Penampilan Kalla sesederhana pembawaanya. Logika berpikir yang simpel mengesankannya sebagai pemimpin yang cenderung menyepelekan persoalan.
Kerena berorientasi hasil, cara pengambilan keputusan Kalla, justru kerap menjadi patron dalam sistem dan sejarah birokrasi Indonesia yang dikenal panjang dan melelahkan.
Dalam buku "Mereka Bicara JK",kesan "pragmatisme JK" terpapar gamblang dan detail.

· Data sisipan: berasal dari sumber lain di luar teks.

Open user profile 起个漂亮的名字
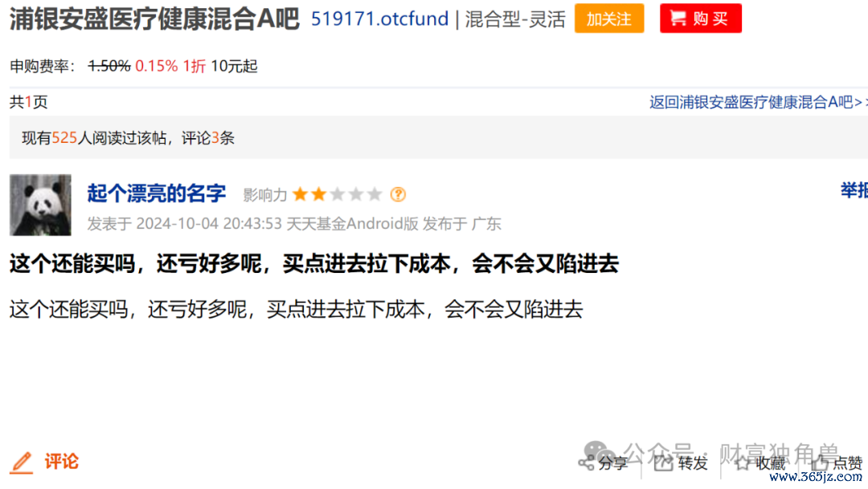Screen dimensions: 868x489 [x=156, y=194]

Diceritakan, kemana-mana ajudan kepresidenan selalu diingatkan oleh sekretaris wapres untuk membawa "benda-benda sepele" untuk seorang wakil presiden.
Jika tak mencatat di atas sobekan post it atau mini notes, maka Kalla akan mencari kalkulator dengan modus perhitungan sederhana, + (tambah), - (kurang), X (kali), : (bagi), dan = (equal). Di mobil dinas, di meja kerja dinas, atau ruang rapat kabinet, kalkulator yang banyak di warung-warung pedagang itu selalu menyertai.
Itulah fakta kesederhanaan sekaligus anomali Kalla selama empat tahun di pemerintahan. Dan, tim editor buku "Mereka Bicara JK" memahami betul bahwa defenisi buku berkualitas dan meyakinkan senantiasa menempatkan detail, kronologis, dan fakta.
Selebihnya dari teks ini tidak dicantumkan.